Ailments such as asthma as well as other respiratory symptoms were examined and found that exposure to parental smoking had the strongest association with cough and chronic cough that persisted into adult life.

A consultant pediatrician based in Abuja, Dr Richard Shatima, explains: “First of all, it is important to understand how the respiratory system works.

The respiratory tract starts from the nose and ends in the alveoli where respiration takes place. It also has a lot of defense mechanism because the lung has been made naturally to defend its host against foreign particles such as smoke, dust, fumes and micro organisms”.

He points out that it is a fact that those that live in the city are highly prone to respiratory problems as a result of generators, cars and cigarette smoke which releases carbonmonoxide(CO)which affects the quality of air we breathe, he says. Inhaling these fumes continuously makes the defense mechanism to get overstretched. The defense mechanism gives up and fails due to the intensity of the pollutant.

According to Shatima, when children and  non-smokers are exposed to involuntary smoking or passive smoking, they  take in nicotine and other toxic chemicals just like smokers do. The more exposed the person is, the higher the level of these harmful chemicals in the body.

“There is a defence mechanism called microphages found along the respiratory tract which helps to engulf any foreign particle that comes into the system and destroy them in order to prevent them from entering the alveoli where the exchange of air takes place”, he said.
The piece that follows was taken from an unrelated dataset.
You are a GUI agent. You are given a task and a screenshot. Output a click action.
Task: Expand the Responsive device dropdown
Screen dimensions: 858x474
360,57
The pediatrician noted that it is easier for children to have problem because their respiratory organs are not fully matured and hence they are more vulnerable.

When an infant is exposed to cigarette smoke either from a smoking parent or within the home, the quality of air invariably reduces causing the abdomen to become bloated with such particles  because the microphages is overstretched and cannot really perform its function.

The child is exposed to respiratory infection such as bronchitis, asthma, bronchial pneumonia and respiratory tract infection which is the number 3 leading cause of death in children after diarrhea and malnutrition.

Passive smoking also exposes a baby to the risk of cot death i.e sudden infant death (SID), due to continuous exposure to smoke from a parent over time. When these gets accumulated in the baby, it struggles for breath without the parents noticing thereby resulting in sudden death.

Technically speaking, passive smoking is bad because smoking parents may not be cautious enough to smoke outside or far away from where the baby is thereby subjecting the child to risk of respiratory problem.

It should be noted however, that this happens over a period of time of continuous exposure and not after just a single or two episodes of exposure, Shatima stated.

For parents who smoke, he advised that the best option is to give up because apart from the risk associated with smoking on the part of the smoker, people around and even children will have their own share of the complication associated with this addiction.

Further research will be needed to examine whether smokers who were exposed to second-hand smoke as children have a greater risk of dying in middle-age than smokers who were not exposed, the research concluded.